Sugere, ao final das Cartas, a subvenção da navegação do Rio Doce para o
escoamento da produção do norte de Minas Gerais e o prolongamento da estrada de
ferro de Carangola a Cachoeiro de Itapemirim, como meio de trazer ao Baixo
Itapemirim, e daí até Vitória, a produção do sul, bem como a subvenção da
navegação entre os portos da província e entre Vitória e a Corte, por um lado,
e portos estrangeiros, por outro.
Como
referido, a divulgação das ideias de Muniz Freire na província e fora dela
foram determinantes na formatação de sua vitoriosa carreira política, que
contemplou demandas de interesse geral, a exemplo da questão do voto secreto.

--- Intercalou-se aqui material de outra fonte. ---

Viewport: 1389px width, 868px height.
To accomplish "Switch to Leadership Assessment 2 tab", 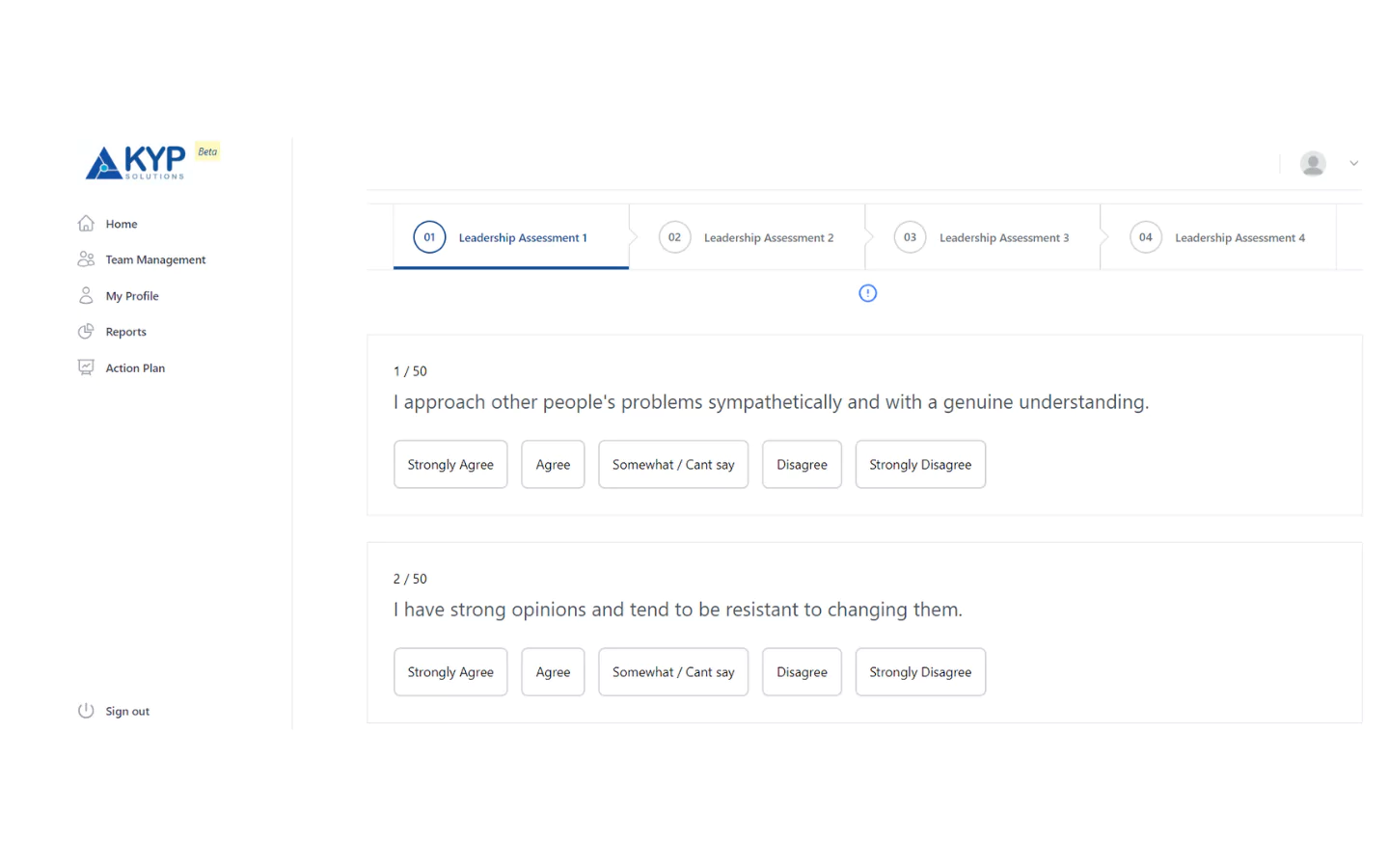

A atualidade das Cartas ao
Imperador:
Os tempos são outros, mas as dificuldades a
nível nacional para o Espírito Santo parecem se mostrar as mesmas. Para Muniz
Freire, estas dificuldades tinham sua gênese na equivocada percepção, pelo
governo central, de que a província era deficitária, o que provou ao longo dos
textos não ser verdade.
A
cruzada de Muniz Freire é uma questão recorrente e atual. As demandas
estaduais, passados quase cento e trinta anos da publicação das Cartas,
permanecem, no fundo, as mesmas. Os infindáveis problemas de ordem burocrática
impedem a implantação de uma infraestrutura moderna e mais eficiente no
Espírito Santo. As questões referentes ao aeroporto da Capital, da duplicação
da BR -101 e da modernização dos portos, da rediscussão de alíquotas de
impostos estaduais e da regulação do marco exploratório de petróleo no seu
litoral, como noticiado regularmente na imprensa local, parecem obstruir a
plena concretização da vocação de entreposto comercial do estado. Esse papel,
preconizado por muitos ao Espírito Santo, depende de eficiência na utilização
de seus recursos naturais e de uma logística que possa lançar mão de
infraestrutura adequada, sem o que os índices de desenvolvimento regional parece
restarão sempre dificultados.
A
reversão desse quadro passa, também, pela conscientização da população, visando
a uma maior participação de todos nos debates e notadamente na fiscalização dos
gastos públicos. E a conscientização se faz, também, pelo resgate das origens
do problema e da atuação dos que dele se ocuparam ao longo do tempo, o que
pretende o Instituto Histórico e Geográfico do Espírito Santo com esta reedição
dos escritos de Muniz Freire.
A presente edição:
Este
volume trata-se da reedição de Cartas a
S. M. o Imperador: Editoriaes da “A Província do Espírito Santo”, publicado
em Vitória na forma de livro em 1885, edição da Tipografia d’ A Província, originalmente
em 33 páginas; reúne sete editoriais redigidos por Muniz Freire para o jornal
de que era diretor e redator.
Na
sua elaboração foi utilizada uma cópia pertencente aos arquivos do Instituto
Histórico e Geográfico do Espírito Santo, ficando a digitação a cargo de
Luciene Gomes de Sá. A grafia original foi mantida para maior fidelidade".